MATERIALS PROVIDED:
- - - -

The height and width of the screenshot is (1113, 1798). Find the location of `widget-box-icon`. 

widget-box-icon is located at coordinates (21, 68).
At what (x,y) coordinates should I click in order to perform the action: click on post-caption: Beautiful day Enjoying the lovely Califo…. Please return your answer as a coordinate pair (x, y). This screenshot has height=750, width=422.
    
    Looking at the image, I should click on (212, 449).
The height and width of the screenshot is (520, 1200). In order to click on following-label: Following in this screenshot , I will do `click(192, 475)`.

- - - -

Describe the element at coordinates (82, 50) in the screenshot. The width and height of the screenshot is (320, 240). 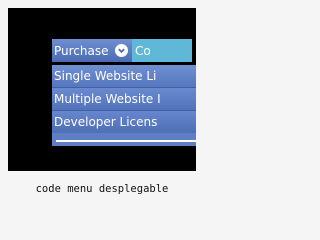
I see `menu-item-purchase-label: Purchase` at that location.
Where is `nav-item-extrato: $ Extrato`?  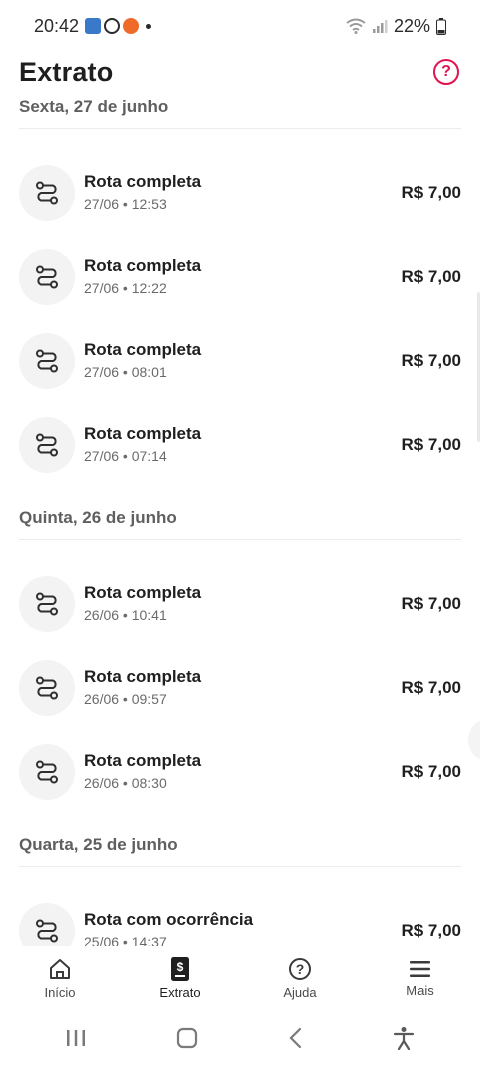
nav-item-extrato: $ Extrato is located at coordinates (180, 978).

- - - -

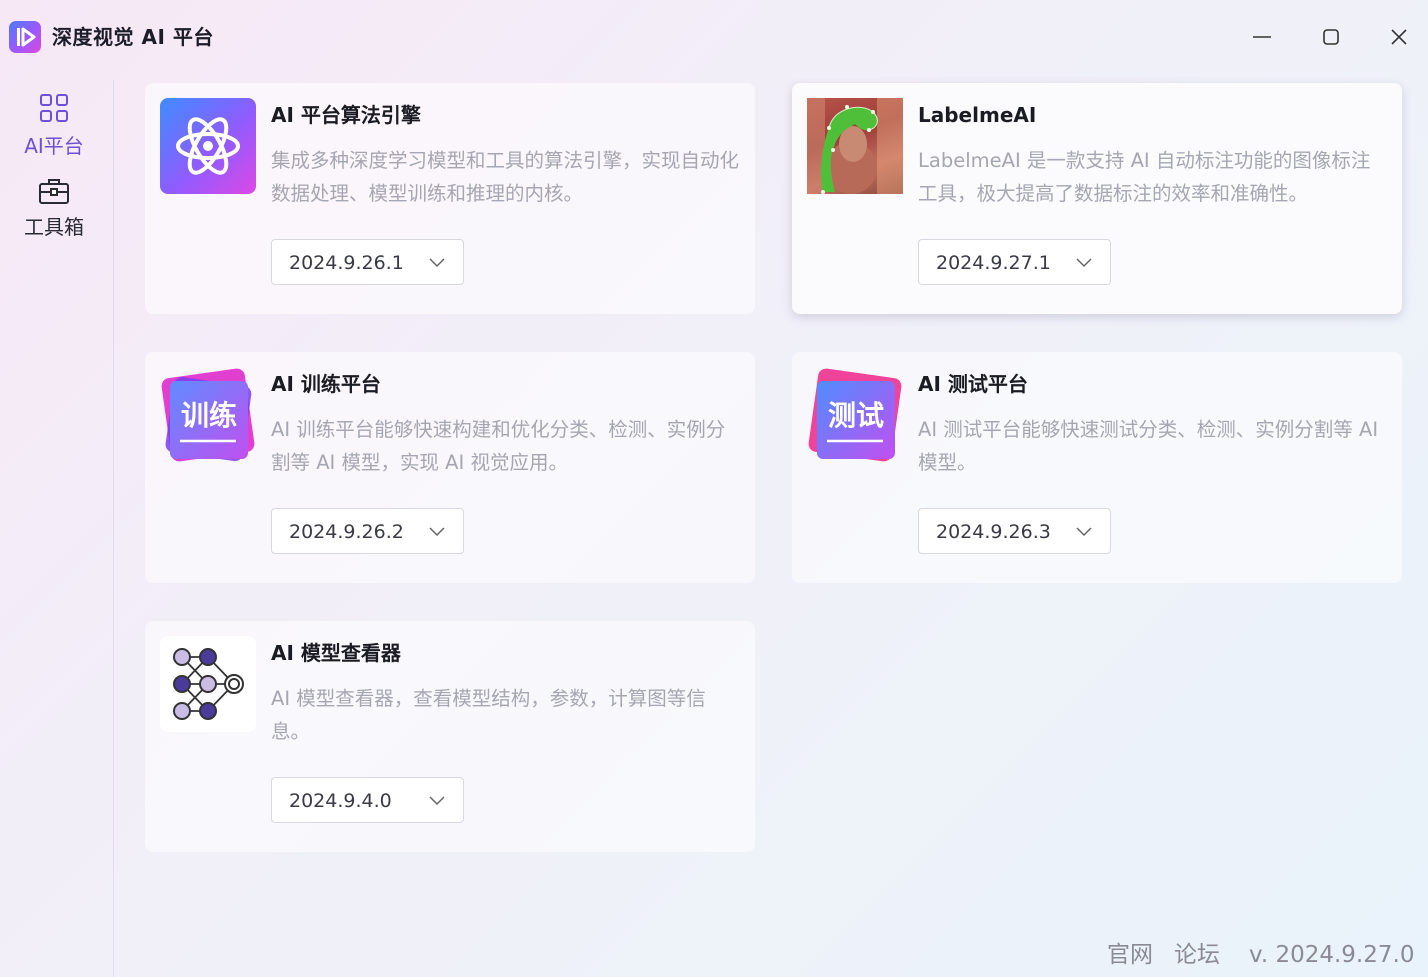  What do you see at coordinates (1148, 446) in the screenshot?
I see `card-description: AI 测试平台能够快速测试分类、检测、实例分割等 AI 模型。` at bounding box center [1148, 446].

- - - -

Can you write out the material word for word, from the line with "Describe the element" up to and including the line with "nav-item-extrato: $ Extrato is", and leave the pictures out of your answer?

Describe the element at coordinates (82, 50) in the screenshot. The width and height of the screenshot is (320, 240). 
I see `menu-item-purchase-label: Purchase` at that location.
Where is `nav-item-extrato: $ Extrato`?  
nav-item-extrato: $ Extrato is located at coordinates (180, 978).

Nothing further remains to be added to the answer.